Adnan’la Belkis’in kişilikleri, ilişkileri, olaylar karşısındaki davranışları, “sınıf değiştirmek isteyen bir aydın”la “çöken bir zümrenin kadını”nın tipik kişilikleri, ilişkileri, davranışlarıdır. Mithat Cemal, bunu alabildiğine ayrıntılı ve somut bir biçimde gözler önüne sermektedir. Yalnız bu iki koltuk değneği bile romanı ayakta tutmaya yeter.
Adnan, sonuna kadar, Belkis’e âşık ve hayran, Belkis karşısında eziktir. Belkis’in ölümünü öğrendiği zaman “Gece köşkte yatağında Belkis’e ağladı. Sonra ağladığına sevindi. Sonra bir ferahlık duydu: Belkis ölmekle Adnan eski tarih hocalığından, eski iptidai kunduralarından, Aksaray’daki evinden kurtulmuş gibiydi.” (s. 439) Mithat Cemal’in romanında pek çok olan o unutulmaz saptamalarından biridir bu.
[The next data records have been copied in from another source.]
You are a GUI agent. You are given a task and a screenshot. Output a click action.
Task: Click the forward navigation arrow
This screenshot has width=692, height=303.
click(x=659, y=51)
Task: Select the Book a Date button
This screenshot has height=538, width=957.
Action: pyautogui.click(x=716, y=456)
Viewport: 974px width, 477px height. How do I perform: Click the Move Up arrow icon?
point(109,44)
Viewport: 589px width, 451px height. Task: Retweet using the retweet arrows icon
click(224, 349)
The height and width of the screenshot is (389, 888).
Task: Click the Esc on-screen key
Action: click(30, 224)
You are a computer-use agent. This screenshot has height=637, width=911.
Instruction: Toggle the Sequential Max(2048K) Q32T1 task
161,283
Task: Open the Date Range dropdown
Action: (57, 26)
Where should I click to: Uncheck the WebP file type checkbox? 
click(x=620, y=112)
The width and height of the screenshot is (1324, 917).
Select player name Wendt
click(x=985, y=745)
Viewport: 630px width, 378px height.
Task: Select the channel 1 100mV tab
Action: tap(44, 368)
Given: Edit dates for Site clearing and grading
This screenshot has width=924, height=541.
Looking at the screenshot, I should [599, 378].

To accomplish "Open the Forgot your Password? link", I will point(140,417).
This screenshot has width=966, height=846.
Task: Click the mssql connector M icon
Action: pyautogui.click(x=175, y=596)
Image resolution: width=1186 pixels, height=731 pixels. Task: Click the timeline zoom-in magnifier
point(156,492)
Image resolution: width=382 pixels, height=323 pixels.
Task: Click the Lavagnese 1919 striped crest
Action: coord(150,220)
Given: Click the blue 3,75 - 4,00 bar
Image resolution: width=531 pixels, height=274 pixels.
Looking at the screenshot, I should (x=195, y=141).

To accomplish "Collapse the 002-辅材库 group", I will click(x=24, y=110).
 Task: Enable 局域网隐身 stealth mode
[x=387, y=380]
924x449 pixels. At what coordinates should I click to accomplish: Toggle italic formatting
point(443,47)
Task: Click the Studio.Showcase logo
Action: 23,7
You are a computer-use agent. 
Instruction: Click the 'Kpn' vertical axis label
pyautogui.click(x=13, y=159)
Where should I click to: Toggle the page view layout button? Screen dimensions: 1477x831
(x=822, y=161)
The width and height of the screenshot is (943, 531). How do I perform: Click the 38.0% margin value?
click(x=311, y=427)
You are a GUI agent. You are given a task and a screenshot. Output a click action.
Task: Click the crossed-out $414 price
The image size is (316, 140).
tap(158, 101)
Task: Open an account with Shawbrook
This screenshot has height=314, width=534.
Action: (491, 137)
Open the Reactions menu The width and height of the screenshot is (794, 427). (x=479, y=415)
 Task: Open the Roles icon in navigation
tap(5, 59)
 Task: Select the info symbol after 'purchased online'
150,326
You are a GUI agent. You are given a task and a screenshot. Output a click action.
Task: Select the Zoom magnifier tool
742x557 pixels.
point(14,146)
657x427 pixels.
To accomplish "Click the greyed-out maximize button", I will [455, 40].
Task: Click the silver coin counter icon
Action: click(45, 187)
Mütareke ile İttihat ve Terakki, dolayısıyla Adnan düşer. Karısına adıyla seslenecek gücü bile yitirir, “Belkis Hanım” der. Geçinmek için başkalarına sığınır. Süheylâ ile evlenir. Gerçekte, bir sığınmadan başka bir şey değildir bu evlenme. Mithat Cemal, “Şair Raif’ten başlayan, Hidayet’te biten bir adam: Adnan!” (s. 90) demiştir. Adnan, bir bakıma, Hidayet’ten de fazla düşer: Görmediği itibar Hidayet’i öldürür de “yarı yoldan ziyade jigoloya yakın” bir kocalık ve beklediği davetin Ankara’dan bir türlü gelmemesi Adnan’ı öldürmez. Veremden ölür. Böylece onun da mason olduğunu öğreniriz.
Adnan’ın Ankara’ya karşı davranışı tipik bir İttihatçı davranışıdır: “Kahramanların safında boş duran yerine baktıkça da, memlekete acıyor, niçin çağrılmadığına şaşıyordu. Bu hayret gün geçtikçe, haset oluyor, sonra bu ‘haset’ şubelere ayrılarak istihza, tenkid, inkâr oluyor; kafatasının içinde bir yığın cinayetle Adnan karanlık bir adam kesiliyor, akşam yemeklerinde prensle prensesin karşısında somurtarak oturuyordu. Ve gizli davet bir türlü gelmiyordu.” (s. 441)
Üç İstanbul’da o pek ilkel tesadüfler, durmadan veremden ölmeler, kaldırılan cenazeler, gereksiz ayrıntılar, süslü ifadeler, vecize ve paradoks çabaları romanın güçsüz yanları. Ama bunlara rağmen, üç ayrı dönemin toplum gerçekliğini yansıtması, Adnan’la Belkis gibi unutulmaz iki roman kişisi yaratması bakımından Mithat Cemal’in bu romanı bugün de ilgiyle okunmaktadır.